-------- Halaman

Masalah Kepailitan

Salah satu harmonisasi integrasi hukum yang sangat penting adalah terkait kemudahan berusaha (ease of doing business). Di antara beragam kebijakan terkait kemudahan berusaha, satu diantaranya adalah mengenai penyelesaian kepailitan, yang diatur dalam Undang-Undang Nomor 37 Tahun 2004 tentang Kepailitan dan Penundaan Kewajiban Pembayaran Utang (UU KPKPU) yang diundangkan dalam Lembaran Negara Republik Indonesia Nomor 131 tanggal 18 Oktober 2004.
Sebagaimana diatur di dalam UUK-PKPU, hukum kepailitan Indonesia berdasarkan pada asas yang adil, cepat, terbuka, dan efektif. Namun ironisnya, di dalam implementasinya, justru UU ini dianggap rentan terhadap penyalahgunaan. Ada beberapa kasus dimana perusahaan yang sehat dan mempunyai kemampuan untuk membayar dan menyelesaikan utang-utangnya, bahkan mempunyai aset atau kekayaan yang jauh melampaui jumlah utang-utangnya (masih solvent) menjadi pailit atau dipailitkan dikarenakan terdapat beberapa norma yang multi tafsir dan tidak sesuai dengan standar kepailitan yang berlaku secara internasional.
Hal ini terutama disebabkan oleh ketentuan Pasal 2 ayat (1) UU KPKPU. Pasal 2 ayat (1) merupakan salah satu kelemahan yang paling mendasar dari UUKPKPU adalah ketentuan Pasal 2 ayat (1) yang mensyaratkan pengajuan kepailitan hanya dengan dua Kreditur dan satu utang yang telah jatuh tempo serta tidak adanya pengaturan batas minimum jumlah utang. Pernyataan ini diperkuat dengan Putusan MK dalam uji materil UU KPKPU dalam Putusan Nomor 071/PUU-II/2004 dan Nomor 001-002/PUU-III/2005 yang menyatakan longgarnya syarat mengajukan permohonan pailit merupakan kelalaian pembuat undang-undang dalam merumuskan Pasal 2 ayat (1), dengan tidak adanya persyaratan “tidak mampu membayar”, maka Kreditur dapat dengan mudah mengajukan permohonan pernyataan pailit tanpa harus membuktikan bahwa perusahaan dalam keadaan tidak mampu atau insolven (insolvent).
Hal ini secara nyata sudah tidak sesuai dengan kebutuhan masyarakat karena ketentuan kepailitan dapat diajukan jika memiliki dua kreditur dengan satu utang jatuh tempo. Bahkan tidak ada batas minimum utang yang dapat diajukan permohonan kepailitan. Frase tidak membayar lunas sedikitnya satu utang yang telah jatuh tempo adalah ketentuan yang sangat longgar.

----------------
-------- Data Mentah

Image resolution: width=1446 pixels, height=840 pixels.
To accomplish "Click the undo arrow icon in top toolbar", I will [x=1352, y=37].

----------------

Tugas Latihan:
(A) Salin dengan tepat bagian teks tentang kepailitan yang dimulai dari "Hal ini terutama" dan berakhir pada "atau insolven (insolvent).".
(B) Menurut teks tentang kepailitan, pada tanggal berapa UU KPKPU diundangkan dalam Lembaran Negara Republik Indonesia?
(C) Teruskan teks tentang kepailitan mulai setelah kalimat terakhir yang ditampilkan.
Data di atas tidak diperlukan sama sekali.

Jawaban Tertulis:
(A)
Hal ini terutama disebabkan oleh ketentuan Pasal 2 ayat (1) UU KPKPU. Pasal 2 ayat (1) merupakan salah satu kelemahan yang paling mendasar dari UUKPKPU adalah ketentuan Pasal 2 ayat (1) yang mensyaratkan pengajuan kepailitan hanya dengan dua Kreditur dan satu utang yang telah jatuh tempo serta tidak adanya pengaturan batas minimum jumlah utang. Pernyataan ini diperkuat dengan Putusan MK dalam uji materil UU KPKPU dalam Putusan Nomor 071/PUU-II/2004 dan Nomor 001-002/PUU-III/2005 yang menyatakan longgarnya syarat mengajukan permohonan pailit merupakan kelalaian pembuat undang-undang dalam merumuskan Pasal 2 ayat (1), dengan tidak adanya persyaratan “tidak mampu membayar”, maka Kreditur dapat dengan mudah mengajukan permohonan pernyataan pailit tanpa harus membuktikan bahwa perusahaan dalam keadaan tidak mampu atau insolven (insolvent).

(B) 18 Oktober 2004.

(C)
Di masa depan diharapkan ketentuan Kepailitan menjadi lebih diperketat dengan diitentukannya batas minimum utang. Ada beberapa contoh kasus yang kontroversial dan menuai perhatian publik secara luas. Kasus-kasus tersebut adalah sebagai berikut:
  1. Kasus PT. Prudential Life Insurance, yang diputus dengan Putusan Pengadilan Niaga Jakarta Pusat Nomor 13/Pailit/2004/PN Niaga Jkt. Pst dan Putusan Nomor 25/Pailit/2004/PN Niaga Jkt. Pst. (Nyonya Ng Sok Hia al v. PT. Prudential Life Insurance)
  2. Kasus PT. Asuransi Jiwa Manulife Indonesia (Manulife), yang diputus dengan Putusan Nomor 10/Pailit/2002/PN Niaga Jkt. Pst (Paul Sukran, S.H PT. Asuransi Jiwa Manulife Indonesia).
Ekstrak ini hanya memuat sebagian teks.